-- START EXTRACTED TEXT --

You won’t need to actually measure loss of each component because calculations will be accurate enough. You should measure overall heat loss, however, so you can plot your progress. Invest in an electronic thermostat that also displays the number of hours that your furnace is on per day and cumulatively from the time you reset the counter. Establish a baseline measurement, such as the number of hours of heat used during the month of February, and record the average daily temperature (it’s available on your energy bill) as well as the average daily temp inside your house. This will allow you to calculate the savings in years to come.
To figure out where to put your money and effort, calculate heat loss through each part of your home. Charts like
http://coloradoenergy.org/procorner/stuff/r-values.htm"
give you the insulating efficiency (R-value) of different building materials, from which you calculate heat flux as
\dot{Q}=A(T_{outside}-T_{inside})/{Rvalue}
where A is the area.
Example; I bought an old house in Colorado that had a 7’x9’ single pane sliding glass door with a highly conductive aluminum frame. The window was iced over most of the winter and the family room was uninhabitable. If the average R-value was about 0.6 and the daily average difference between indoor and outdoor was 30F (mild winter), then
\dot{Q}=3150 Btu/hr. Sorry about the British units but that’s what’s used in the US HVAC and energy industries...
I installed a double-pane Low-E French door assembly with insulating shades, R-value about 3.3, so the savings is about 2.5kBtu/hr or 1.8e6Btu/month. My gas furnace is about 82% efficient (value available from the manufacturer) for a savings of 22 therms or $15-25 per month (natural gas prices vary from year to year) from just this one item. We would have done this upgrade for aesthetic reasons anyway, but with this kind of calculation I could determine the benefit (and also balance what sort of window with how much insulation versus cost).

-- END EXTRACTED TEXT --

**EXERCISE REQUIREMENTS:**
- a) Does each statement agree with the heat loss text? (i) The loss of each component has to be measured directly. (ii) The new French door assembly has an R-value of about 3.3. (iii) The gas furnace is about 90% efficient. Answer yes or no for each, quoting the words from the text that decide it.
- b) Can you return, word for word, everything in the heat loss text from "give you the" down to "is the area."?

-- START DATASET EXCERPTS --

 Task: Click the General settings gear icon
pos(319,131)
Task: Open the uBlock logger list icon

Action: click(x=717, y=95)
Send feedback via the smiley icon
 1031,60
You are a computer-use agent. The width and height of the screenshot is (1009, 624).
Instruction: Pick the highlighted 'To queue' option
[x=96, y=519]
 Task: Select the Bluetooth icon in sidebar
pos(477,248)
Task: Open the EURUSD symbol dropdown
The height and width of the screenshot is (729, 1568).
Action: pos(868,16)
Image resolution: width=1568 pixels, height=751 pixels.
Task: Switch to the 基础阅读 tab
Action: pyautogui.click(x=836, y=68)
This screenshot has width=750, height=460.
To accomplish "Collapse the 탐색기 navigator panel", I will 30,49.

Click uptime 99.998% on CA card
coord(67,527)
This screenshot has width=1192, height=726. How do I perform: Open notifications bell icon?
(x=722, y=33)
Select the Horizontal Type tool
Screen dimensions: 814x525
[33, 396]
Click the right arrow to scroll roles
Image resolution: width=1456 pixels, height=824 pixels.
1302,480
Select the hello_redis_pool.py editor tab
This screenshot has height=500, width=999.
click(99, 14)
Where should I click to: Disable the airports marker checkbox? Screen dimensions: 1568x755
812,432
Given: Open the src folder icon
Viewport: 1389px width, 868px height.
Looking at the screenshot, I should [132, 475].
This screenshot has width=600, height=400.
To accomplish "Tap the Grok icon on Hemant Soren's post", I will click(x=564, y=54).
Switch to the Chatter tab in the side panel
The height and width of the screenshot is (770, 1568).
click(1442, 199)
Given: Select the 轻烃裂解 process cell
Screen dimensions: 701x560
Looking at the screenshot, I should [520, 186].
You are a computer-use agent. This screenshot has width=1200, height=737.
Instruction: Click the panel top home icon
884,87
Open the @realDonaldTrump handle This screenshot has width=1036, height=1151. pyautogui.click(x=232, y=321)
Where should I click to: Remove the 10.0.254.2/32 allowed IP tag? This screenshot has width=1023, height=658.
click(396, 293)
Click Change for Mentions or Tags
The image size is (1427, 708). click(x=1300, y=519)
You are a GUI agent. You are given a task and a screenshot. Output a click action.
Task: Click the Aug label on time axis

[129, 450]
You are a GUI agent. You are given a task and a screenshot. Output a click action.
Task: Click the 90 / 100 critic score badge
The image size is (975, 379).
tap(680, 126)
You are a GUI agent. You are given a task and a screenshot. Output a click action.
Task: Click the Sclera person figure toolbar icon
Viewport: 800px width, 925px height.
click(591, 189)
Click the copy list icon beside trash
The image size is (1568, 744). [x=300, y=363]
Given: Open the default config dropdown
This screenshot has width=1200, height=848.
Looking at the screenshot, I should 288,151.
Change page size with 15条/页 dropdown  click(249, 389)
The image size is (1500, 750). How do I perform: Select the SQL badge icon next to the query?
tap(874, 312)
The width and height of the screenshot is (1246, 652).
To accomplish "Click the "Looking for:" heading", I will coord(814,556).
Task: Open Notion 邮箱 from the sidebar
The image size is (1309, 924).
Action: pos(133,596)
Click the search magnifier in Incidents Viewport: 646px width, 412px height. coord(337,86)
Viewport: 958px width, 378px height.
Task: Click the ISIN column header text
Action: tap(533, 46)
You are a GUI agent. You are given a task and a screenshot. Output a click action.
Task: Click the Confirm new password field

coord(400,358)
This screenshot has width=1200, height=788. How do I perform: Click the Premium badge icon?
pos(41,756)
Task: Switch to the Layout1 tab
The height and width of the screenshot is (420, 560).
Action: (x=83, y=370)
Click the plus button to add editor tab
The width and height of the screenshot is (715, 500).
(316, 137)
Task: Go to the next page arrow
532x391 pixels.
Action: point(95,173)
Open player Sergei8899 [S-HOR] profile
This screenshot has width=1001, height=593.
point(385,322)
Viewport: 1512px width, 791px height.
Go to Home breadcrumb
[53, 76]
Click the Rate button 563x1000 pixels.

-- END DATASET EXCERPTS --

**RESULTS BY TASK:**
- a)
(i) No: "You won’t need to actually measure loss of each component because calculations will be accurate enough."
(ii) Yes: "R-value about 3.3"
(iii) No: "My gas furnace is about 82% efficient"

- b)
give you the insulating efficiency (R-value) of different building materials, from which you calculate heat flux as
\dot{Q}=A(T_{outside}-T_{inside})/{Rvalue}
where A is the area.